Unfortunately, health insurance is no panacea. Last year 10 million insured Americans struggled to pay bills, according to our research at NerdWallet. With high deductible plans on the rise, that number may continue to increase. The maximum out-of-pocket charge for Affordable Care Act plans sold through the government marketplace was set at $6,350 for 2014. That’s on top of monthly insurance premiums. I bet that doesn’t feel “affordable” to too many people.
When faced with steep medical bills, many Americans turn to easy credit. Each year more than 11 million adults use credit cards to pay off medical bills. However, under the new FICO rules this could be a big mistake. Those who pay off medical debt using credit cards may lose FICO’s new medical bill protection. Once your debt is paid and owed to your credit card provider, how will FICO distinguish whether your debt was from a hospital, a trip to Disney Land or happy hour drinks at TGIFridays?
Consumers need more financial literacy when it comes to healthcare costs
In this environment, consumers need to be strong, proactive advocates in understanding their health care costs and obligations.
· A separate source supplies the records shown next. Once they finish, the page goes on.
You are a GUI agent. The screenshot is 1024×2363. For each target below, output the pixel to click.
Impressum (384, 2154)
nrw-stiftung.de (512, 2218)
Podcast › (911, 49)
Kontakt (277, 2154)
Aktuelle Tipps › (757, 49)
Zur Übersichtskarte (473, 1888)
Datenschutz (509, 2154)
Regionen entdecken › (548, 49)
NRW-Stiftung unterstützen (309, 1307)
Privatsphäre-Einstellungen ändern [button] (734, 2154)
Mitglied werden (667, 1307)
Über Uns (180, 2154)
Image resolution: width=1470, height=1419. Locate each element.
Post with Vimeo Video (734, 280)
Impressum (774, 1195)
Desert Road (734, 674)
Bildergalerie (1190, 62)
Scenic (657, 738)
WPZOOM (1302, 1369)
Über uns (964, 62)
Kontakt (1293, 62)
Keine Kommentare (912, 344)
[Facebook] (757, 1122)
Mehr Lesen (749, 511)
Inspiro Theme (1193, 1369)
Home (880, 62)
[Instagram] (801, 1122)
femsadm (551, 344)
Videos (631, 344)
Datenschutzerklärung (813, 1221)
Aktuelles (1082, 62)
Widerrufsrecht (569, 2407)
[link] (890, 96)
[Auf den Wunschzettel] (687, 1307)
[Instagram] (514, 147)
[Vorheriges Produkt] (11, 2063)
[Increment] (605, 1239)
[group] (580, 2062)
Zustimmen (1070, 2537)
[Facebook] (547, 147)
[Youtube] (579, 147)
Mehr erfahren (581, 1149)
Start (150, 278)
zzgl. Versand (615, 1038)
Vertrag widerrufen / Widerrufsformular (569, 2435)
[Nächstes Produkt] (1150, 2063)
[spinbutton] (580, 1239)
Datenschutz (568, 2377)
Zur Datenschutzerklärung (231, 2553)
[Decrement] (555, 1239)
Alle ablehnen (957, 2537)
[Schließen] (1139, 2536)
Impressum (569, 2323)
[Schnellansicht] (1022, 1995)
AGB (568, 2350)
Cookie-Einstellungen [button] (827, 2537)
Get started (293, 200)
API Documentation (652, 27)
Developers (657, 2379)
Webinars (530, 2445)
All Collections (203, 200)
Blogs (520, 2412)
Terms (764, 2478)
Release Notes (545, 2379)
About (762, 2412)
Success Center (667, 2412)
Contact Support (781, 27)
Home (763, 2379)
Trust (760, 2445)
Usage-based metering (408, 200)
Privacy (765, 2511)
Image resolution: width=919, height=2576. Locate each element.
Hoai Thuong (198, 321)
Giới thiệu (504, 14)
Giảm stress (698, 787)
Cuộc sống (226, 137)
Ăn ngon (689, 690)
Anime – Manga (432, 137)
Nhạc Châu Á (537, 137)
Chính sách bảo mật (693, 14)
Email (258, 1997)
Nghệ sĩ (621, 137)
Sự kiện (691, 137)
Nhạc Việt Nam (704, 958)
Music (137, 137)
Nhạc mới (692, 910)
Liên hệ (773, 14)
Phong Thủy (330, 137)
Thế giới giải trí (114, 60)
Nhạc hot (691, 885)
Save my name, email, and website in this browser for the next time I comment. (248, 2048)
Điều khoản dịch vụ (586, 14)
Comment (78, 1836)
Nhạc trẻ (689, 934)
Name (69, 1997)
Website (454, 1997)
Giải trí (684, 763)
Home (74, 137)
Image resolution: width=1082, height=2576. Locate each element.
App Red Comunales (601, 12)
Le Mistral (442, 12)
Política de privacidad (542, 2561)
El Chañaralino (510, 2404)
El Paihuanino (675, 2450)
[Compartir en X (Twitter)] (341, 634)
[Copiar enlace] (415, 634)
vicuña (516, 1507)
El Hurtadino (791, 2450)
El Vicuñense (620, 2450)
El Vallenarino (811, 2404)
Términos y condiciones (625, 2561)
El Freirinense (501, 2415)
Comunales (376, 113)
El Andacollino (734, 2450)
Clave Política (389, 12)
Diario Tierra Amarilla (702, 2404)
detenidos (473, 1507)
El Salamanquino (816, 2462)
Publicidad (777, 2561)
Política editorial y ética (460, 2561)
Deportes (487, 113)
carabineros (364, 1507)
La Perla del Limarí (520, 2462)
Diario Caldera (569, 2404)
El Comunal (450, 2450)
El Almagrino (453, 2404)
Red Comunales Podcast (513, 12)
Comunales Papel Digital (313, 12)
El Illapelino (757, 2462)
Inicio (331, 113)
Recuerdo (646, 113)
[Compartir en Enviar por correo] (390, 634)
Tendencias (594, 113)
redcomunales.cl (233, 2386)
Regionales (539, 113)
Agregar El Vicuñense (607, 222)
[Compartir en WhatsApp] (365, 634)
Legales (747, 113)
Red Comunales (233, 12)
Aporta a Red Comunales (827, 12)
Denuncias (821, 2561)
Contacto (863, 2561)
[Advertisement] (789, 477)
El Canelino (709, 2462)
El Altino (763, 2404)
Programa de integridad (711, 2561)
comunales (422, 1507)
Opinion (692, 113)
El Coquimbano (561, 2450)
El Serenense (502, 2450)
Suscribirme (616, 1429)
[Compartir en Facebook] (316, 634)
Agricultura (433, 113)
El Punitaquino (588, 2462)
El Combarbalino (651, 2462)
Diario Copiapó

But first, we need to empower consumers with increased financial literacy in order to manage their health expenses.
The signs are far from encouraging. Companies assisting the rollout of Affordable Care Act report that “most consumers who sought help struggled to understand even basic health insurance terms such as ‘deductible’,” according to a survey last month by Kaiser.
Jeniquia herself laments, “I thought the hospital visits were covered,” she says. “Nothing was explained to me.”